Capítulo 8

Esa noche se sentó delante del televisor con una cerveza fría. Sin embargo, no conseguía concentrarse. Empezó a zapear. Un hombre y una mujer estaban bajo una sábana y se decían cosas muy bajito al oído. Era un reality. Frank siguió zapeando. Un guepardo corriendo a cámara lenta. Aquel animal era una explosión de fuerza muscular y concentración. Parecía como si la mirada y el cuerpo del guepardo tuvieran cada uno vida propia. Dos vidas que se fundían para conformar un motor que funcionaba por sí solo. Un cuerpo que colgaba de la articulación de las caderas. El guepardo se arrojó sobre una gacela de Thomson, aprisionó al pobre animal contra el suelo y lo mató con una dentellada en el cuello. Luego se mantuvo tumbado sobre su botín, sin aliento. La voz en off de la tele explicaba que ese era el momento más crítico para el guepardo. Estaba demasiado exhausto para comer, pero si no empezaba de inmediato, vendrían un león o una hiena y le arrebatarían el botín. Apenas aquella voz terminó de pronunciar la última palabra, una criatura agazapada y extremadamente fea espantó al guepardo con un bramido. La hiena empezó a tragarse la presa, mientras el pobre guepardo, excluido, tenía que presenciar desde lejos cómo desaparecía su botín. Luego acudieron otras hienas y hundieron sus mandíbulas en la barriga de la gacela, levantaron la vista y mostraron sus dientes ensangrentados.

Frank apagó el televisor.

Con ademán vacilante, echó mano del auricular del teléfono. Marcó el número de Gunnarstranda y, al hacerlo, se sintió culpable por alguna extraña razón. Todavía no eran las diez de la noche. Probablemente, el viejo estaría en la oficina. Pero no, la voz oxidada de Gunnarstranda penetró en la habitación.

—Sea breve, por favor.

—He hablado con Reidun Vestli —dijo Frank Frølich, arrepintiéndose de inmediato de haber llamado.
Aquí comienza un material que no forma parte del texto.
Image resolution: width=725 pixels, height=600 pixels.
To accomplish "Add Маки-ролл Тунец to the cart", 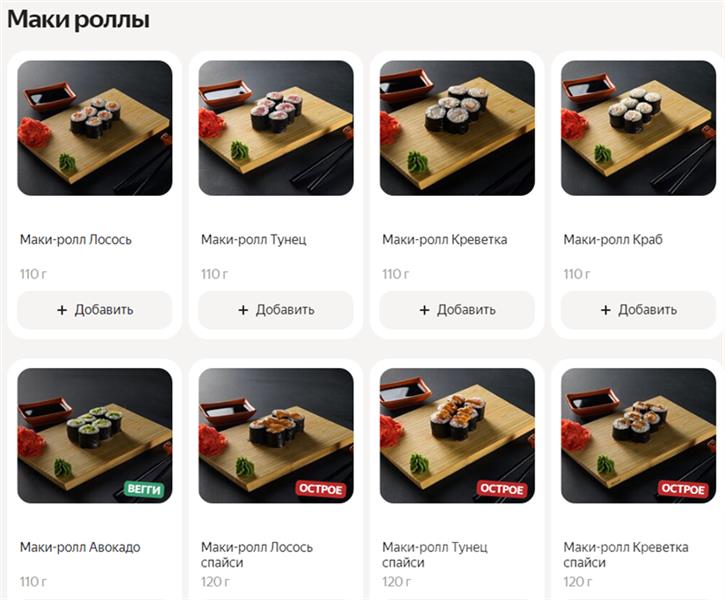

—¿Y quién es Reidun Vestli?

—La amante de Elisabeth Faremo.

Hubo silencio en la línea.

—Creo que ella sabe cuál es el paradero de Elisabeth.

—¿Y qué más?

—Sólo una sugerencia: tal vez deberías hablar tú con ella.

—Muchas gracias.

Frølich no sabía qué decir.

Gunnarstranda carraspeó.

—Doy por sentado que has hablado con ella en calidad de persona privada.

—Por supuesto.

—Te aconsejo que dejes eso también. No estás de servicio, Frølich. Mantente al margen, tómate unas verdaderas vacaciones.

Con esta última frase se interrumpió la conversación.

Frølich se quedó sentado con el auricular en la mano. Si bien antes no se había sentido tan estúpido, ahora sí que tenía esa sensación. Además, había notado la frialdad de Gunnarstranda. Pero, en fin, eso formaba parte de su personalidad. El único problema era que él nunca antes lo había notado como hoy. No de ese modo.

Esa noche Frank Frølich soñó cosas incoherentes sobre Elisabeth y su hermano. Ambos poseían la misma mirada. En un momento parecía llena de deseo, en otros, se la veía presa del miedo. Pero ¿cuál era la de él y cuál la de ella?